→ **Raw records**
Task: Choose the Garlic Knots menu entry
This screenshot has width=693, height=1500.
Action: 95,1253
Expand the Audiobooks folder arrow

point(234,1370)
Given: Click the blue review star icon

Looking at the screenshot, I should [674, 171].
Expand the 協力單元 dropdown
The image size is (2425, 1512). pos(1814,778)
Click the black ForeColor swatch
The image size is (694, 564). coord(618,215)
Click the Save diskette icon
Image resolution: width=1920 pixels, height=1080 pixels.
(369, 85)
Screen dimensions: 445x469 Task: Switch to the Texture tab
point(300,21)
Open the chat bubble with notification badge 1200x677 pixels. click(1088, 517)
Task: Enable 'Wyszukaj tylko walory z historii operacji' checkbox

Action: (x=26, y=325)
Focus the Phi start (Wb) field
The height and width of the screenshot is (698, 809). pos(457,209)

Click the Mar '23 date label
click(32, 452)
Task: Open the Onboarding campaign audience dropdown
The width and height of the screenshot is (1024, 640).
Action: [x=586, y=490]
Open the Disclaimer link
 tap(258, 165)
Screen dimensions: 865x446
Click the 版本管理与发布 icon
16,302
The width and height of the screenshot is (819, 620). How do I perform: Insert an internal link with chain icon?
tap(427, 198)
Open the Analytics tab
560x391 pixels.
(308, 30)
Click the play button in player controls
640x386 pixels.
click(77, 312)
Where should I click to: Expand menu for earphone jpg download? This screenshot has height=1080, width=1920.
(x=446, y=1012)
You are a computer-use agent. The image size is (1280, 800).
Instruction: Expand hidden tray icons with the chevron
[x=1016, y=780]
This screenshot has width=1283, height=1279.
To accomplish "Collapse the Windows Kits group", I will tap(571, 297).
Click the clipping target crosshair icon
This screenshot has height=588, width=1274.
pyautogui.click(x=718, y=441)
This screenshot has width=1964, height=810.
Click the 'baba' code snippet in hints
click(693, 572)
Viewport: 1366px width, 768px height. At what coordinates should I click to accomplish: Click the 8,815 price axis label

→ **Task to complete**
Can you reproduce every entry above verbatim, without changing a single character?

→ **Exercise response**
Task: Choose the Garlic Knots menu entry
This screenshot has width=693, height=1500.
Action: 95,1253
Expand the Audiobooks folder arrow

point(234,1370)
Given: Click the blue review star icon

Looking at the screenshot, I should [674, 171].
Expand the 協力單元 dropdown
The image size is (2425, 1512). pos(1814,778)
Click the black ForeColor swatch
The image size is (694, 564). coord(618,215)
Click the Save diskette icon
Image resolution: width=1920 pixels, height=1080 pixels.
(369, 85)
Screen dimensions: 445x469 Task: Switch to the Texture tab
point(300,21)
Open the chat bubble with notification badge 1200x677 pixels. click(1088, 517)
Task: Enable 'Wyszukaj tylko walory z historii operacji' checkbox

Action: (x=26, y=325)
Focus the Phi start (Wb) field
The height and width of the screenshot is (698, 809). pos(457,209)

Click the Mar '23 date label
click(32, 452)
Task: Open the Onboarding campaign audience dropdown
The width and height of the screenshot is (1024, 640).
Action: [x=586, y=490]
Open the Disclaimer link
 tap(258, 165)
Screen dimensions: 865x446
Click the 版本管理与发布 icon
16,302
The width and height of the screenshot is (819, 620). How do I perform: Insert an internal link with chain icon?
tap(427, 198)
Open the Analytics tab
560x391 pixels.
(308, 30)
Click the play button in player controls
640x386 pixels.
click(77, 312)
Where should I click to: Expand menu for earphone jpg download? This screenshot has height=1080, width=1920.
(x=446, y=1012)
You are a computer-use agent. The image size is (1280, 800).
Instruction: Expand hidden tray icons with the chevron
[x=1016, y=780]
This screenshot has width=1283, height=1279.
To accomplish "Collapse the Windows Kits group", I will tap(571, 297).
Click the clipping target crosshair icon
This screenshot has height=588, width=1274.
pyautogui.click(x=718, y=441)
This screenshot has width=1964, height=810.
Click the 'baba' code snippet in hints
click(693, 572)
Viewport: 1366px width, 768px height. At what coordinates should I click to accomplish: Click the 8,815 price axis label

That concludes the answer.